_Work instruction A:_
Answer these from the Mars terraforming thread, one line each:
(i) What is given as the main problem with Mars' core?
(ii) Which theoretical propulsion system is named?
(iii) What would the early colonizers survive on instead of meat?
_Work instruction B:_ From the Mars terraforming thread, list every measure proposed for changing Mars, including the ones other posters doubt.
_Work instruction C:_ Carry on the Mars terraforming thread from its last post.
[[ Document passage, beginning ]]
I think I have a "simple" way of fixing that. Bring a big asteroid into orbit, which should make mars's core move like waves move because of our moon. This should create a magnetic field.

It is theorized that this actually happened in the past.

Hmm could you perhaps explain closer? Mars' core isn't molten, this is the main problem.

I don't think giving Mars a proper magnetic field is realistically possible, at least not in this age. maybe in a thousand years...

 

[Cosmo Novice]

Well, why would cultivating plants be so difficult? The early colonizers would survive on plants, not meat. I also fail to see why recreating an ecology exactly as Earth's is so crucial.. The first thing that would be needed would simply be suitable plants and bacteria, i.e. plants capable of releasing as much oxygen as possible. Building up an ecology suitable for the terraforming process is really the objective.

Cultivating plants that have spent millions of years evolving on Earth to live in a completely alien environment would be difficult, I believe the explanation of difficulty is in itself. Recreating an earthlike ecology would be crucial if you wanted humans to survive in the environment, again we have evolved into our current world.

You are conveniently grouping together bacteria and plant life and while I agree establishing microbial life is well within our capability plantlife is multi-cellular and far more complex - its requirements follow suit accordingly.

I strongly disagree that the theory is here for FTL drives. There is absolutely no serious theories about how it would be possible to break or avoid the laws of relativity, and even if there are, these theories depend on some marvel technology that are pipe-dreams, at least currently.

Yes they are pipe dreams, that was my point. The underlying theory is there - the Alcubierre drive is a theoretical propulsion system, but I believe as a scientific notion currently this has as much worth as terraforming mars.

Why would accelerating ammonia-asteroids be such a pipe-dream? "just" place a few very powerful heat-generators on the correct place at the correct time. This is assuming there are suitable asteroids of this type, though. Or transporting greenhouse gas producing infrastructure to Mars? Time consuming and expensive, but possible.

I would say time consuming and expensive is an understatement... can you perhaps calculate how much of the worlds GDP would be required to move enough infrastructure to oxygenate a planet?
[[ Document passage, end ]]
[[ Records shown, beginning ]]
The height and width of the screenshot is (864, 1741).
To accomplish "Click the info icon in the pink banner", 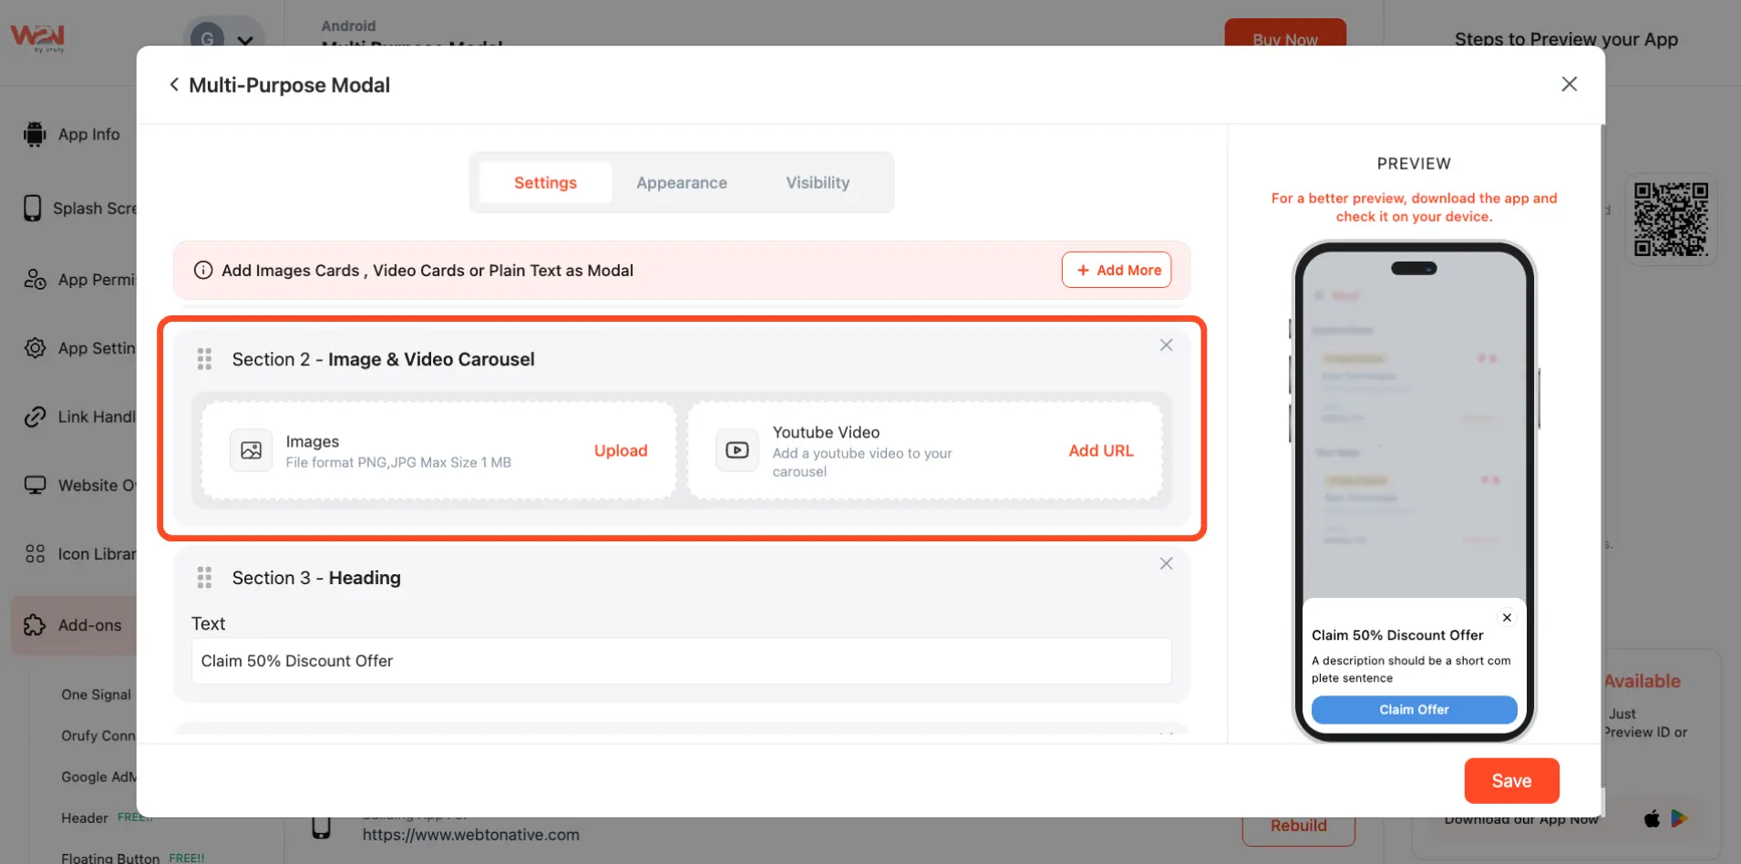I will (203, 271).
[[ Records shown, end ]]
[[ Records shown, beginning ]]
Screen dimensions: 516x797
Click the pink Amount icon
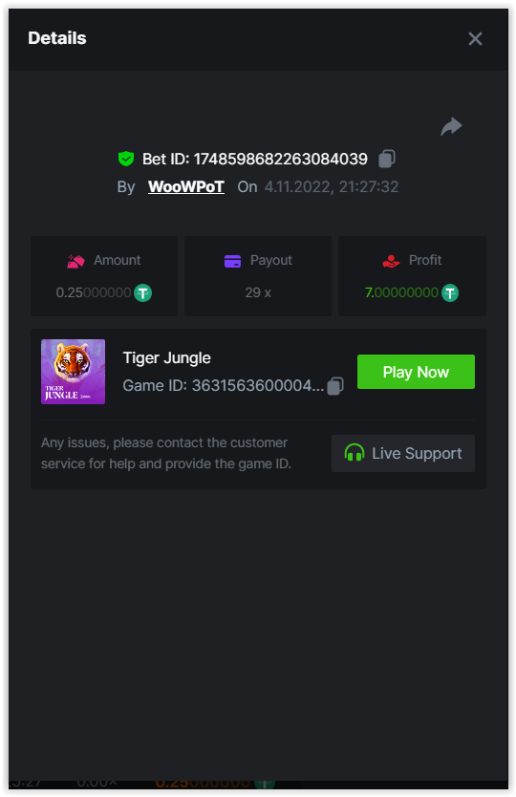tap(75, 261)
[[ Records shown, end ]]
_Output A:_
(i) Mars' core isn't molten.
(ii) The Alcubierre drive.
(iii) Plants.

_Output B:_
- Bringing a big asteroid into orbit to make Mars's core move and create a magnetic field
- Establishing suitable plants and bacteria, especially plants that release as much oxygen as possible
- Accelerating ammonia-asteroids by placing powerful heat-generators on them
- Transporting greenhouse gas producing infrastructure to Mars

_Output C:_
As for the time-scale: It would take roughly ~ 25 years for the ammonia asteroids to reach Mars. After the collisions massive amounts of ammonia gas will be released, which would easily heat the atmosphere due to it being a strong greenhouse gas. A few decades more and Mars will be turned into a warm planet with oceans and a decent atmosphere. Producing powerful drivehouse gases on Mars would make this process go even faster. Then the issue is increasing the concentration of oxygen in Mars' athmosphere to a suitable level for special plants. That would take more decades using only plants, but not only plants can be used. So basically, turning Mars green may take only a mere century.

I am quite interested in these timescales:

25 years for the ammonia asteroids to reach Mars - is this once we have redirected the asteroid to reach Mars, or 25 years to come up with mission design, build the capable craft, test to standards etc etc. fly to the asteroid and then move it?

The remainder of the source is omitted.